On the other hand, in the process of independent reforms, economic diversities and bureaucracy in a small country are as a rule smaller than in a big country and this may make economic reforming simpler by not demanding many exceptional institutional arrangements. The latter is mainly logical because a small country is in general economically less heterogeneous (Alesina, 2003).

By now we have already some statistical evidence that may support the hypotheses of a small country being more transition-flexible. E.g., all transition countries had the transition crises, but it seems that smaller countries, even from the relatively backward starting positions like Baltic countries, had by 1992-1997 or so made a transitional convergence with the Central European transition programs (see e.g. Lavigne, 1999, Table 7.1, 122-125).   
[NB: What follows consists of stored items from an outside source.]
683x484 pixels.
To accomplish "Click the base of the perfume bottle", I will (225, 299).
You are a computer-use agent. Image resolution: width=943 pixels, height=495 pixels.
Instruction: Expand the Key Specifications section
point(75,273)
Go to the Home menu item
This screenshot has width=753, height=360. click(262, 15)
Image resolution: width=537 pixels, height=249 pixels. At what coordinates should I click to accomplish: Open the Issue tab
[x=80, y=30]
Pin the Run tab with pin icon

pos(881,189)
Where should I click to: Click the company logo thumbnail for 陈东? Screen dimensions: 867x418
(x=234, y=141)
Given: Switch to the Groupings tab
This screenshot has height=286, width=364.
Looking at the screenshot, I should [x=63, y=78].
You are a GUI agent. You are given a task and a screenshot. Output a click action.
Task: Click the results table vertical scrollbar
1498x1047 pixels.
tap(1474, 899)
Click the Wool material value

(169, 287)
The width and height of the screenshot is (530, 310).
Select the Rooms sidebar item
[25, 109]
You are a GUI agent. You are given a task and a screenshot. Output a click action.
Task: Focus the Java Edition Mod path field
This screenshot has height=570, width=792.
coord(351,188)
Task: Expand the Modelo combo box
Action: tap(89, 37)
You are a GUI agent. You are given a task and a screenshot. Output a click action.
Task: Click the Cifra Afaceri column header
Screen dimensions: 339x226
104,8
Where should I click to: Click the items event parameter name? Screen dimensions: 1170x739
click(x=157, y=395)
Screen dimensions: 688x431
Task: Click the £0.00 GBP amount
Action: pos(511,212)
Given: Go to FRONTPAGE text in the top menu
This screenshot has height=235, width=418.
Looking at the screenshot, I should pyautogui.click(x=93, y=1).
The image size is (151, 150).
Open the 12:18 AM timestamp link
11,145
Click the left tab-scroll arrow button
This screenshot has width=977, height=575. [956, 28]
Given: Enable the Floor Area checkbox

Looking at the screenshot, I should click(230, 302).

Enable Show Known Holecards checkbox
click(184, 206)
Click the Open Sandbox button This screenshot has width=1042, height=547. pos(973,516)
Many schools of transition theory emphasize the role of geographical location in the countries’ transition behaviour. E.g., in the Estonian transitional econometric gravity models, the direct distance between the countries may be a significant explanatory variable (Paas, 2003; Rajasalu, 2003b). Economic analytical studies such as Hansson (1995) stress also that Estonia’s geographical proximity to Finland and Sweden was of pivotal importance in the early transition period and enables rapid re-orientation from the Soviet Union towards western markets.

 

Diasporas and re-annexation threat

In the analyses of transitional reforms, a significant idiosyncrasy in Estonia, compared with other countries but Latvia, was a significant (ethnic) Russian speaking Diaspora comprising about 1/3 of the total population in 1989, and relatively large Estonian World War II émigré Diasporas in the West.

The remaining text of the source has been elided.